▶ [Text]:
>>>

Nichole Anderson was awarded a $260,000 grant from the U.S. Department of Agriculture’s Higher Education Challenge program.
Virtual reality (VR) has taken the world by storm. The technology allows people to have simulated experiences that replicate real-life scenarios. This allows a person to interact, look and move around in an artificial world that feels very much like reality.
VR technology is most popularly used for gaming. But this use only scratches the surface of its capabilities. It can be used as a tool to enrich learning and teaching methods by allowing people to enter an artificial world and gain valuable experience.
Nichole Anderson, an assistant professor of animal welfare, continues a project she began the University of Missouri that gives the Texas Tech School of Veterinary Medicine in Amarillo an opportunity to implement VR into student learning and success.
Anderson was awarded a $260,000 grant from the U.S. Department of Agriculture (USDA) Higher Education Challenge (HEC) program for her project entitled, “Using Virtual Reality to Increase Student Understanding and Interest in Farm Animal Welfare.”
Anderson is joined by Christopher Byrd from North Dakota State University. Together, they will investigate an additional mechanism for students to gain on-farm experience through VR modules, created by a VR company called Be More Colorful, focusing on swine and dairy production systems, and welfare issues they might potentially come across while working in the livestock industry.
“Why not figure out a way to use virtual reality to help teach students?” said Anderson. “Virtual reality is becoming common practice in medical teaching but has barely been utilized in agriculture. VR will allow students to access an environment regardless of distance, weather, experience, biosecurity, or any other factors that might make it difficult to visit in real life. I am excited to be able to present to students those real-life situations with real farms in a virtual environment.”
Anderson and Byrd have three objectives as part of the project. The first is to create, develop and evaluate the use of VR modules in an entry-level course to increase student interest and understanding of swine and dairy production systems. Second, they will create, develop and evaluate the use of VR-based animal welfare case studies that can be introduced in upper-level animal welfare, capstone production, or first-year graduate/veterinary courses.
Lastly, they will provide training opportunities for animal science-related faculty at other U.S. institutions to utilize and assess the success of the VR modules in their own classrooms.

<<<

[Stored items]
>>>

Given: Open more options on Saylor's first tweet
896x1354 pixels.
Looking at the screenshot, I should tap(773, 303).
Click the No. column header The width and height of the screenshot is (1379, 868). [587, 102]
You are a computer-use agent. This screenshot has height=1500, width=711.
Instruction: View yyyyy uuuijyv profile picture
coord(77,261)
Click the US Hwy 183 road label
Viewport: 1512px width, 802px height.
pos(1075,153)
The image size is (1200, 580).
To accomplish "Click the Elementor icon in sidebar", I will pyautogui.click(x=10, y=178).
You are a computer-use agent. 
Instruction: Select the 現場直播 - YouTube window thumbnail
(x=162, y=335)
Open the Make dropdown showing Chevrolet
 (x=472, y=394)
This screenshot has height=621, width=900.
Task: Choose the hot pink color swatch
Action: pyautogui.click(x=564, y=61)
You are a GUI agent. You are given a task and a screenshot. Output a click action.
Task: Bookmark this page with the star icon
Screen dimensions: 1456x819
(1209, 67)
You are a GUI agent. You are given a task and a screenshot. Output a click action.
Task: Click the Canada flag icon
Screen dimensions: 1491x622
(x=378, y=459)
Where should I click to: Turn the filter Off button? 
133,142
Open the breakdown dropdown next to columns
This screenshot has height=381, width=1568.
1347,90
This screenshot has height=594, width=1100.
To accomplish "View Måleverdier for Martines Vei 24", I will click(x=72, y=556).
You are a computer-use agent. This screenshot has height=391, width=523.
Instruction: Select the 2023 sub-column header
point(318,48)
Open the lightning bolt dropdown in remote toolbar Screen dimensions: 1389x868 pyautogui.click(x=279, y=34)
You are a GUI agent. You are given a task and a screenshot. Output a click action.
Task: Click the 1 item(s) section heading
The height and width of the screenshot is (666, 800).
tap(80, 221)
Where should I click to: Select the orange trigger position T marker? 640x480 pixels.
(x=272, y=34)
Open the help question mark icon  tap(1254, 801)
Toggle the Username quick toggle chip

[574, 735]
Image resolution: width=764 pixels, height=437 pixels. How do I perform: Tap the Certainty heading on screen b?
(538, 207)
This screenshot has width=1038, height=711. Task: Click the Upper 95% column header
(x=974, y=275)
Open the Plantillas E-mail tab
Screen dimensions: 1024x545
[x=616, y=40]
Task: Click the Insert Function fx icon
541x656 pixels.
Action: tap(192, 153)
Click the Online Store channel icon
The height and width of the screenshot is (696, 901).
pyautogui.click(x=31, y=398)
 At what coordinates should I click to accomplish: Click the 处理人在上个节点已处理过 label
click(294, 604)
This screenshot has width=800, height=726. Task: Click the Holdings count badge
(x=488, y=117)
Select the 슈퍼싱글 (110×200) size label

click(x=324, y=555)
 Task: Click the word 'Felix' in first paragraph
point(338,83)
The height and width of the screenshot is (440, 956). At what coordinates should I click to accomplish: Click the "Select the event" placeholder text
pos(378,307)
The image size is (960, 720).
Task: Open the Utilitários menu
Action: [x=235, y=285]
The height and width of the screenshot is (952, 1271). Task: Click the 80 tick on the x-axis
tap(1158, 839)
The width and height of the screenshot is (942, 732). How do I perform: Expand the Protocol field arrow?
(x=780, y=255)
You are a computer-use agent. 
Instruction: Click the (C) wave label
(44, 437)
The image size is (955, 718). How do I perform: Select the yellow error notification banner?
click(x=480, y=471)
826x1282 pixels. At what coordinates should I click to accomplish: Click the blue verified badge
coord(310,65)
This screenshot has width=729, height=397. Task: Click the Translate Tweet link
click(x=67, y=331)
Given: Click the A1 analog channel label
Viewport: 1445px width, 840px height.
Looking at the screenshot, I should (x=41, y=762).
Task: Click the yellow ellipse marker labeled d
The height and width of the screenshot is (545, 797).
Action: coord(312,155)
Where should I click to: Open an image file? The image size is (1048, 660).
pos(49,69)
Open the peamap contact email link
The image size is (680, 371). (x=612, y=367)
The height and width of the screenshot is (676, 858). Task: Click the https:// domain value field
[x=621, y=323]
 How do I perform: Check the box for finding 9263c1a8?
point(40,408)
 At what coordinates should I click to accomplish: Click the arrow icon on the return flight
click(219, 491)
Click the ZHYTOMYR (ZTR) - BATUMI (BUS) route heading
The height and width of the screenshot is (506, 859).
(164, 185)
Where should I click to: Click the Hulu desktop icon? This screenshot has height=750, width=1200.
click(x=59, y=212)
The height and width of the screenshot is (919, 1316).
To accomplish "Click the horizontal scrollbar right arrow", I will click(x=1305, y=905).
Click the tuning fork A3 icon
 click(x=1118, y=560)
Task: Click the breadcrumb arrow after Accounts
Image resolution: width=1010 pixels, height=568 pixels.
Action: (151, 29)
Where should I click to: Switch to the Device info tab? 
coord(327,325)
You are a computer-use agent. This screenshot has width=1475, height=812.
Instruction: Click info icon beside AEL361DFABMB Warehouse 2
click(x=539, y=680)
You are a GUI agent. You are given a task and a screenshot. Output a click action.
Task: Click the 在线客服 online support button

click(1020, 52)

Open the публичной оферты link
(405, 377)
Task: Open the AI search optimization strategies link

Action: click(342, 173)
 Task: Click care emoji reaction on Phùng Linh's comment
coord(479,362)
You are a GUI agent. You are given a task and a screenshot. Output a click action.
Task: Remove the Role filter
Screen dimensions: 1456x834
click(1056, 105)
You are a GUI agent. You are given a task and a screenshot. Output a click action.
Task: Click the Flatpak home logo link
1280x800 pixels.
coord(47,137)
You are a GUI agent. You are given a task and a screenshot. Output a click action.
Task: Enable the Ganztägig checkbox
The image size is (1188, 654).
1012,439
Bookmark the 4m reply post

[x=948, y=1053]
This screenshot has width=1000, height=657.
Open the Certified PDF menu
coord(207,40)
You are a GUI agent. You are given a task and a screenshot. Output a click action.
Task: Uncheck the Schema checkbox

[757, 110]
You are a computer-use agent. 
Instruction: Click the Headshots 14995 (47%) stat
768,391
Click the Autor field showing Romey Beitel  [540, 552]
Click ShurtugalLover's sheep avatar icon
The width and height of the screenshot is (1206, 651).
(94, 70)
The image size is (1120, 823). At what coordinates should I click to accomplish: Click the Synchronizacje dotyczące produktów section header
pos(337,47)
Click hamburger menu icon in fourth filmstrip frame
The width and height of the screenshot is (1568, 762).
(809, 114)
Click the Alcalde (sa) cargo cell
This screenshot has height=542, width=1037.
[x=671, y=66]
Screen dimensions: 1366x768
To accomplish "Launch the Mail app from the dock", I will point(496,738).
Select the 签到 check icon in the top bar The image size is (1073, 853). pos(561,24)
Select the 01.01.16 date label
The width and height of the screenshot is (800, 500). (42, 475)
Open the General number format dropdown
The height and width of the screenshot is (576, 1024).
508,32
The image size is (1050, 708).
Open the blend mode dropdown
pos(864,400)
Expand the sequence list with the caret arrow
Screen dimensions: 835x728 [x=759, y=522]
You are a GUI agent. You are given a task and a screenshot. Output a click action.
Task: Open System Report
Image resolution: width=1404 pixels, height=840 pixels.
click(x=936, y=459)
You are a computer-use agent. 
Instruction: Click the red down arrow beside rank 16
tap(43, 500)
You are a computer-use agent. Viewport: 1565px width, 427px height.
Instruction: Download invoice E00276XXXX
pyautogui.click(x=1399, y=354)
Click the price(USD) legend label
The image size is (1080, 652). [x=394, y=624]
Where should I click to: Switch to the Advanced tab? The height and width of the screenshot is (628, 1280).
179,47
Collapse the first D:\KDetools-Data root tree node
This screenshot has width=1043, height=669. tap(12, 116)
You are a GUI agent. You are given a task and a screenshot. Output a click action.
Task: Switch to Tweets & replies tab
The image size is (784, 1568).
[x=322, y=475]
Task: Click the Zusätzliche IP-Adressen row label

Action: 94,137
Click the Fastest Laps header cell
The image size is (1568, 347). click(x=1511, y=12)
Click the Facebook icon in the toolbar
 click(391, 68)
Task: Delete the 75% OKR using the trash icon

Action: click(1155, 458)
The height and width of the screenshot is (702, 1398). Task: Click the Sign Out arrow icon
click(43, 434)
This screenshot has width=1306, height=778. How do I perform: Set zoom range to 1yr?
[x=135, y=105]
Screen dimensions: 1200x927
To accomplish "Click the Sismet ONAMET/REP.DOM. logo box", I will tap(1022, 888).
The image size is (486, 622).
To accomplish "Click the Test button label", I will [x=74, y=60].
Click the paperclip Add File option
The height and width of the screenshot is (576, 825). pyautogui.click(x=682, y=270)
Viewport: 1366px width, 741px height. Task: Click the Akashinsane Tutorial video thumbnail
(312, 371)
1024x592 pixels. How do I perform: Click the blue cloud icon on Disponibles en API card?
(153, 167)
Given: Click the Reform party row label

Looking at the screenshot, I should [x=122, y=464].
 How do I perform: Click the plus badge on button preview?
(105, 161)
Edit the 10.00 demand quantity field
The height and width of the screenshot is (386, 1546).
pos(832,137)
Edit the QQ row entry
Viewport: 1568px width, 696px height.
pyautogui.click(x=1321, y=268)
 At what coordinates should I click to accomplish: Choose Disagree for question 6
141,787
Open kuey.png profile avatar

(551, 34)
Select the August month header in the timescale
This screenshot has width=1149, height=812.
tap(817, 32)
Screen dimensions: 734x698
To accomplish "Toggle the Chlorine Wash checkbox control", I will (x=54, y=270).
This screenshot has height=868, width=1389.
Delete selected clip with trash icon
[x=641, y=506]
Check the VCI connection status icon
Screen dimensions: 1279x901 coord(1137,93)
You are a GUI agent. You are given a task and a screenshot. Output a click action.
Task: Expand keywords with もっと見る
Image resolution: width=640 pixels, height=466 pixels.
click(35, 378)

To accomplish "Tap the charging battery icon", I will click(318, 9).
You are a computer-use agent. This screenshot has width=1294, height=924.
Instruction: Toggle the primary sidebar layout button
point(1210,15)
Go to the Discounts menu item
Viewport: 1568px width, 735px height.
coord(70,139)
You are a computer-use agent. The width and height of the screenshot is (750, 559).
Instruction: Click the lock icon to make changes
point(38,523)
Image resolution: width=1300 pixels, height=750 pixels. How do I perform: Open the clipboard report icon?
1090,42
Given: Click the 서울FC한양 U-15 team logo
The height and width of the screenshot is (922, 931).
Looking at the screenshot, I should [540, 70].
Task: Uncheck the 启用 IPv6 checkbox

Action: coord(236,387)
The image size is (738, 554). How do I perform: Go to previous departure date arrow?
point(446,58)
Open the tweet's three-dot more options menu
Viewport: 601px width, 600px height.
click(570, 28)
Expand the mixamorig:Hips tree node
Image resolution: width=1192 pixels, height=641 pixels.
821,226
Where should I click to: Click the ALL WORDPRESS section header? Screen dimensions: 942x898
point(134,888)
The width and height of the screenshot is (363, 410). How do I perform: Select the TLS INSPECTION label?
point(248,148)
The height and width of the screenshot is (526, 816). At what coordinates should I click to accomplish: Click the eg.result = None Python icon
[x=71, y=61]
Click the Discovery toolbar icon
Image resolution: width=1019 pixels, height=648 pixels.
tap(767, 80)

<<<

▶ [What the task requires]: Translate this sentence from the virtual reality article into Spanish: "VR technology is most popularly used for gaming." These items were drawn from a separate source.

▶ [Written answer]: La tecnología de realidad virtual se usa sobre todo para los videojuegos.